Before the announcement, Justice invited new House of Delegates Speaker of the House Roger Hanshaw, R-Clay; Senate President Mitch Carmichael, R-Jackson; Revenue Secretary Dave Hardy, Deputy Revenue Secretary Mark Muchow and Budget Office Director Michael Cook to join him and don leis for the second month in a row to break the good news.
That came after a 13-minute leadoff tirade, interrupted by the video segment, in which Justice swung between criticizing the media and touting the work of the Republican-led Legislature and his administration’s efforts.
“Let me say this before we go in great detail,” the governor said upon arriving. “A lot of times it’s difficult — there are a few of you that are, a very, very small minority, in that no matter what is said, no matter what’s done, you print garbage, to tell you the honest truth.”
He later referenced that “we write about the flowers,” an apparent allusion to columns written by Gazette-Mail reporter and columnist Phil Kabler, who Justice later criticized by name.
Justice went on to repeat his refrain that the media does not depict the state and its economy in a positive enough light.
“Governor, why are we beginning with a lecture on the media?” WV MetroNews Brad McElhinny asked in the midst of the diatribe. Justice continued.
Later, the governor commented on the fact that many legislative leaders and the general public, not just the media, expressed skepticism regarding a midyear revenue projections adjustment he made in the midst of a statewide teacher and school service personnel strike.
“We don’t need to get in a food fight, OK, hear me out,” said Justice. “I want to be your best buddy. But it’s just tough when things have turned, as I know they’ve turned, and then watch these sideline carnival shows.
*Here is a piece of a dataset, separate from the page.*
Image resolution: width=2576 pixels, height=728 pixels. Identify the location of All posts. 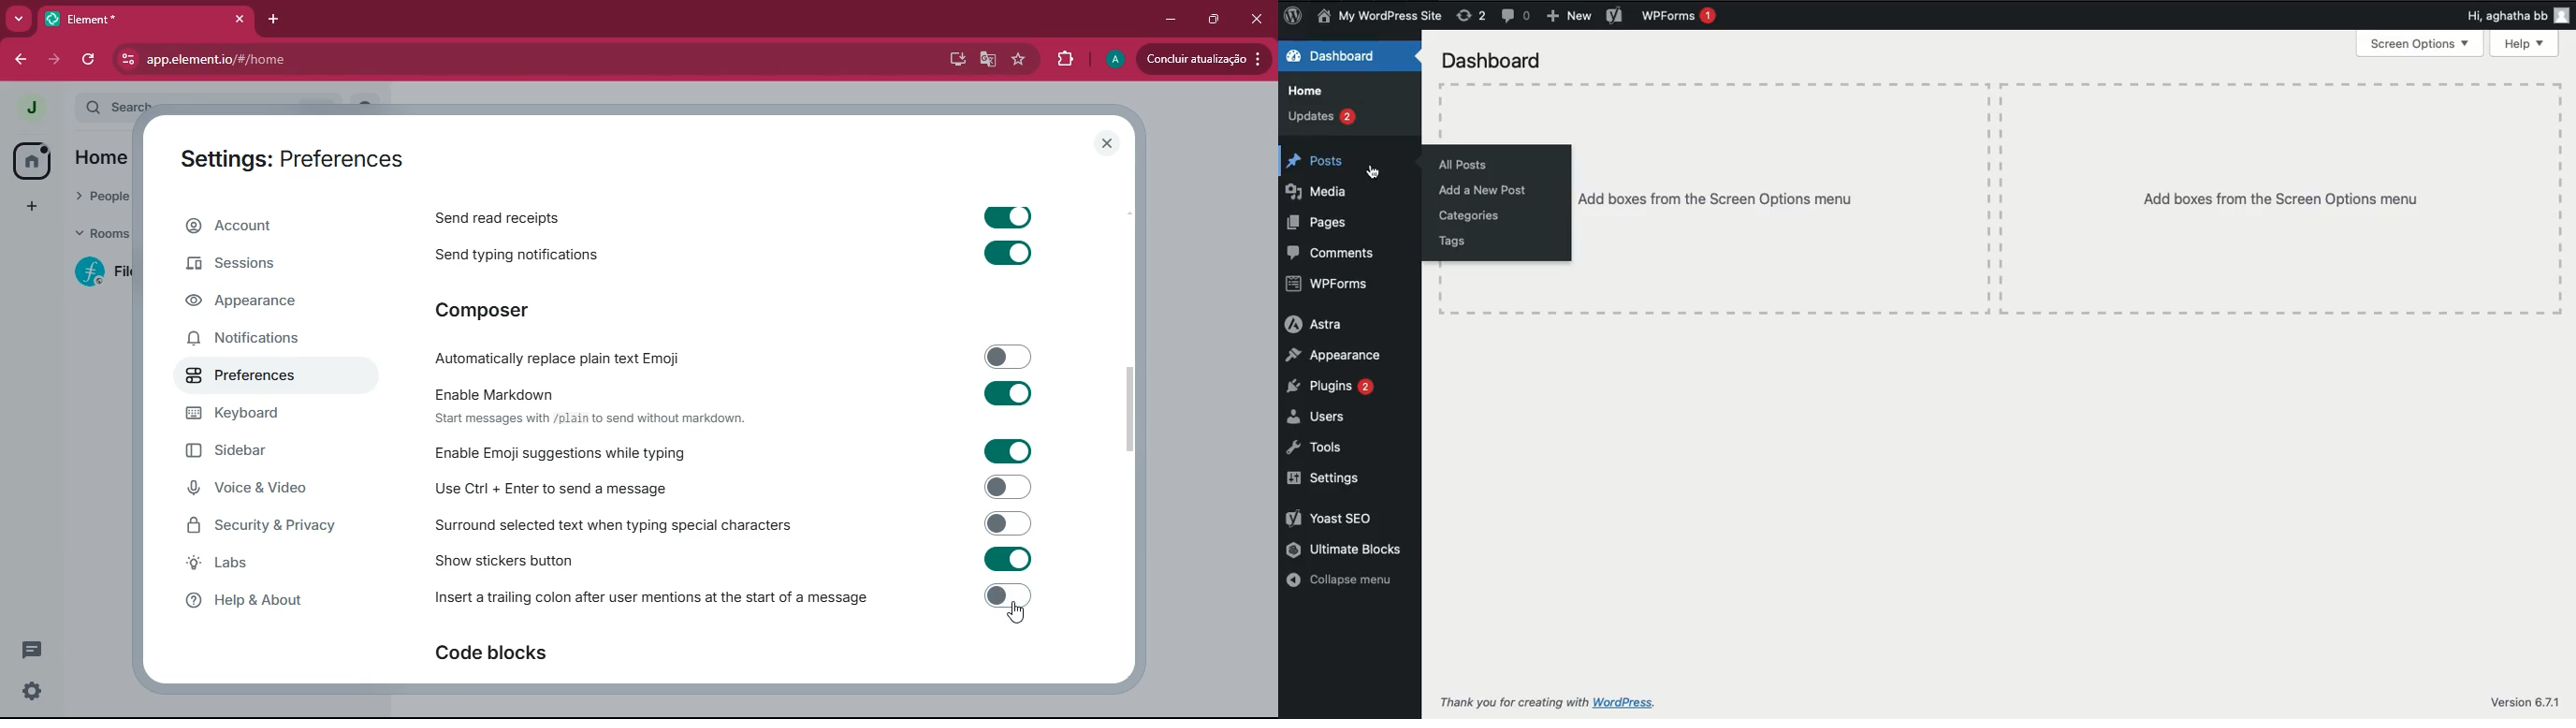
(1462, 167).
Because that’s what they are, carnival shows that just don’t mean anything.”
According to data Justice provided, monthly revenue estimates have stayed above projections since March 2018.
He said the revenue growth goes back to spikes in severance ($16.7 million above estimates), consumer sales ($7.2 million above estimates) and personal income ($4.2 million above estimates) tax collections.
Speaking after Justice, Hardy said it’s critical to remember that 20 months ago, the state was about $500 million in the red, and the numbers are indicative of a surging economy.
“Trust me, these numbers, in my experience, in 22 years, I’ve never seen revenue numbers grow like this, ever,” Hardy said.
The growth in severance tax collections was partially attributable to growth in the value of foreign exports of coal, higher natural gas prices compared to last year, and greater price stability this summer, according to a news release from Justice.